=== Available data ===
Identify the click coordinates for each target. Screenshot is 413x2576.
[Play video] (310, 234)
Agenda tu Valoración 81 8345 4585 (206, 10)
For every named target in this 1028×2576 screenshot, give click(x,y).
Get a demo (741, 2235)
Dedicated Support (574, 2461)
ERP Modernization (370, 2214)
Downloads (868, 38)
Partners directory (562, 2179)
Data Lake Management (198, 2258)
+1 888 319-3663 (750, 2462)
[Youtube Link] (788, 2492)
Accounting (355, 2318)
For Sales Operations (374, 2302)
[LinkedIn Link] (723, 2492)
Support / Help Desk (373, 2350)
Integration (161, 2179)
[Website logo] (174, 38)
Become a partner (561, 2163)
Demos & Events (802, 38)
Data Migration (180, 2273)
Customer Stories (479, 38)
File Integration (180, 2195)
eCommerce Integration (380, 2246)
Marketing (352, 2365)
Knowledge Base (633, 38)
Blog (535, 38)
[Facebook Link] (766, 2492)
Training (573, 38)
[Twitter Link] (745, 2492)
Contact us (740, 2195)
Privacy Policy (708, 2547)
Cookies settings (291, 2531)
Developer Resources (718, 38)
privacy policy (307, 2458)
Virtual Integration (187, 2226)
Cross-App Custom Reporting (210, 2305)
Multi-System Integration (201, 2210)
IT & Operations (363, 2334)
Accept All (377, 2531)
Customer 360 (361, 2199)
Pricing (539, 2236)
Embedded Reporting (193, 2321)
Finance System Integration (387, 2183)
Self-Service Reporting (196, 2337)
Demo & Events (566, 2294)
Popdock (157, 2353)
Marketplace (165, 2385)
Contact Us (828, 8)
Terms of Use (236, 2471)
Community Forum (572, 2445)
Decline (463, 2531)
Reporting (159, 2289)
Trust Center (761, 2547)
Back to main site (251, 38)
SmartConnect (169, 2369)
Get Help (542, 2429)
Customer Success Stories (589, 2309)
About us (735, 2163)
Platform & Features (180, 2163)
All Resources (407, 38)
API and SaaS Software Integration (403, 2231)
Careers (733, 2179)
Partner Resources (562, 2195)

=== What needs to be done ===
Every record must be output again with its wording unchanged.

=== Reply ===
Identify the click coordinates for each target. Screenshot is 413x2576.
[Play video] (310, 234)
Agenda tu Valoración 81 8345 4585 (206, 10)
For every named target in this 1028×2576 screenshot, give click(x,y).
Get a demo (741, 2235)
Dedicated Support (574, 2461)
ERP Modernization (370, 2214)
Downloads (868, 38)
Partners directory (562, 2179)
Data Lake Management (198, 2258)
+1 888 319-3663 (750, 2462)
[Youtube Link] (788, 2492)
Accounting (355, 2318)
For Sales Operations (374, 2302)
[LinkedIn Link] (723, 2492)
Support / Help Desk (373, 2350)
Integration (161, 2179)
[Website logo] (174, 38)
Become a partner (561, 2163)
Demos & Events (802, 38)
Data Migration (180, 2273)
Customer Stories (479, 38)
File Integration (180, 2195)
eCommerce Integration (380, 2246)
Marketing (352, 2365)
Knowledge Base (633, 38)
Blog (535, 38)
[Facebook Link] (766, 2492)
Training (573, 38)
[Twitter Link] (745, 2492)
Contact us (740, 2195)
Privacy Policy (708, 2547)
Cookies settings (291, 2531)
Developer Resources (718, 38)
privacy policy (307, 2458)
Virtual Integration (187, 2226)
Cross-App Custom Reporting (210, 2305)
Multi-System Integration (201, 2210)
IT & Operations (363, 2334)
Accept All (377, 2531)
Customer 360 (361, 2199)
Pricing (539, 2236)
Embedded Reporting (193, 2321)
Finance System Integration (387, 2183)
Self-Service Reporting (196, 2337)
Demo & Events (566, 2294)
Popdock (157, 2353)
Marketplace (165, 2385)
Contact Us (828, 8)
Terms of Use (236, 2471)
Community Forum (572, 2445)
Decline (463, 2531)
Reporting (159, 2289)
Trust Center (761, 2547)
Back to main site (251, 38)
SmartConnect (169, 2369)
Get Help (542, 2429)
Customer Success Stories (589, 2309)
About us (735, 2163)
Platform & Features (180, 2163)
All Resources (407, 38)
API and SaaS Software Integration (403, 2231)
Careers (733, 2179)
Partner Resources (562, 2195)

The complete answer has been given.